Dying at a time when the Zulu Monarchy is contested, and like many human development matters, at any point of institution rebuilding, such as creating a kingdom continuity system, those that will ascend the position of influence Buthelezi occupied will start with some pre-existing custom to influence any new departure. The question is, where or who commands the institutional memory from which such customs will be harvested? "Historical accounts of similar moments in the history of Zulus show that such contests were resolved through battles, some of which were violent and bloody". Being ‘ivikel'sizwe' (defender of the 'nation') he was, and with the many 'abavikel'sizwe' having been busy contesting the 'inner circle' position and status, the recreation of a true 'KwaZulu establishment' will require more than genius from King MisiZulu and his advisers on who becomes the next Buthelezi. 


As I opined in an earlier rendition, "The battle for the Zulu throne, arguably the biggest monarchy in Southern Africa, if not the Southern Hemisphere, can easily qualify as a 'proxy battle' for the soul of South Africa's largest ethnic group and, by extension South Africa itself. In a country with a tradition of operating as a nation with common interests, the instability of one of the largest ethnic groups, which arguably sees itself as a distinct nation, will impact the overall stability of South Africa as both a democracy and an aspirant nation", the battle for the Premiership of the Kingdom will be no less of a risk. As I concluded earlier, "The growth of ethnicity as a vector of political power analysis amongst Africans points to a need to find a balance between the growing into a determinant substrate of South Africanness by Zuluness, or any other, and the need to entrench the resolve to deal with the national question outside the limitations of race and ethnicity".

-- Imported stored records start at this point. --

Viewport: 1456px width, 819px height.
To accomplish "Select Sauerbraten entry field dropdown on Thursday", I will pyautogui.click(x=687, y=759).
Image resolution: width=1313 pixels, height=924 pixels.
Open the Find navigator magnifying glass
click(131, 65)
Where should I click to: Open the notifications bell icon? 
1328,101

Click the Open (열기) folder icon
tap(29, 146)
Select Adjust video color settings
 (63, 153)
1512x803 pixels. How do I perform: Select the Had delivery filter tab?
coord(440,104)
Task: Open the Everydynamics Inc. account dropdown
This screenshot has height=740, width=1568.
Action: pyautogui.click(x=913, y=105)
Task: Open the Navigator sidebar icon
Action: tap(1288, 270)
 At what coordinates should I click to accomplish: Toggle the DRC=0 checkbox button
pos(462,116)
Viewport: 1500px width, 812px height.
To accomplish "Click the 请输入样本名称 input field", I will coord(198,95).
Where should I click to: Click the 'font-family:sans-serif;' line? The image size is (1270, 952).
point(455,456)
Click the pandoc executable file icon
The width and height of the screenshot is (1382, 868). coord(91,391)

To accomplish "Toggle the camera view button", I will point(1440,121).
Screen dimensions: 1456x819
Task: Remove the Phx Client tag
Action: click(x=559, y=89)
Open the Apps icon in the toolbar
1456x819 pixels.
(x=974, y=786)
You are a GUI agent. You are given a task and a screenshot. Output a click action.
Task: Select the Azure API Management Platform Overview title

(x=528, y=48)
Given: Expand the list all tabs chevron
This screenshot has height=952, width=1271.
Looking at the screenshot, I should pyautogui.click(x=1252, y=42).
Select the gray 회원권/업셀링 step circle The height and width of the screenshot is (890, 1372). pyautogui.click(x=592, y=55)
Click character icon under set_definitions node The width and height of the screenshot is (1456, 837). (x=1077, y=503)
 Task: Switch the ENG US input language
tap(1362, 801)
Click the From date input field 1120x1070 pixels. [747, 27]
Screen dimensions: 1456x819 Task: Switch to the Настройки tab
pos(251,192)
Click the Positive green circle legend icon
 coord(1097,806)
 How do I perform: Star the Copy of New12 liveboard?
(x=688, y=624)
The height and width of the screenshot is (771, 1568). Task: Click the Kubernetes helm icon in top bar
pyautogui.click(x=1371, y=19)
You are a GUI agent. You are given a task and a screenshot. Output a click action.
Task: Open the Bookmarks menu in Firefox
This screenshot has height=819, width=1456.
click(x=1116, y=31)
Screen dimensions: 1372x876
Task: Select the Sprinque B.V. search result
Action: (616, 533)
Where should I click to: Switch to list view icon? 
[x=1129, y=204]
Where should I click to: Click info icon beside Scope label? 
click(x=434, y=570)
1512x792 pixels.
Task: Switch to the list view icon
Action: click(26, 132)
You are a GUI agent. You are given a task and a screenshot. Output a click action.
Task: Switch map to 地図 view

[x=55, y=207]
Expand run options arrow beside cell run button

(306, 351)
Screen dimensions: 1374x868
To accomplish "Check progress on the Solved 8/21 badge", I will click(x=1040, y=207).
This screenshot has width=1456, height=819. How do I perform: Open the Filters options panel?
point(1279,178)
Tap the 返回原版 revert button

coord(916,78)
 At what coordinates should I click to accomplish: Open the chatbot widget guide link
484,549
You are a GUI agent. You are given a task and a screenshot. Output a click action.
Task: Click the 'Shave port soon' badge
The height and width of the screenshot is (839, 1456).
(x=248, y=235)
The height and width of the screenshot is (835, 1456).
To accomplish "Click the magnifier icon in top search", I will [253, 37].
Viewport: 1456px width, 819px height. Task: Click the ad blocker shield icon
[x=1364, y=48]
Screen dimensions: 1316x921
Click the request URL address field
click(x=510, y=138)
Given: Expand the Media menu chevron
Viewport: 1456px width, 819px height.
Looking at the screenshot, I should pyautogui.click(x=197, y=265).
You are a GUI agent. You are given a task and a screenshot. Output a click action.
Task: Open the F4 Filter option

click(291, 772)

Given that "King MisuZulu is the convergence point of ruling and governing in the Zulu Kingdom, and his person has become one of the maces of African Kingdoms", this is the time for him to say and do something with which 'uZulu omnyama' must listen to. This is because once the 'other-contesting-for-the-throne' group storm the stage of AmaZulu history with ideas for an alternative 'Zulu Nation or Zuluness', the defense of the Kingdom may take a trajectory whose impact will be on an otherwise fragile South African democratic order. CUT!!!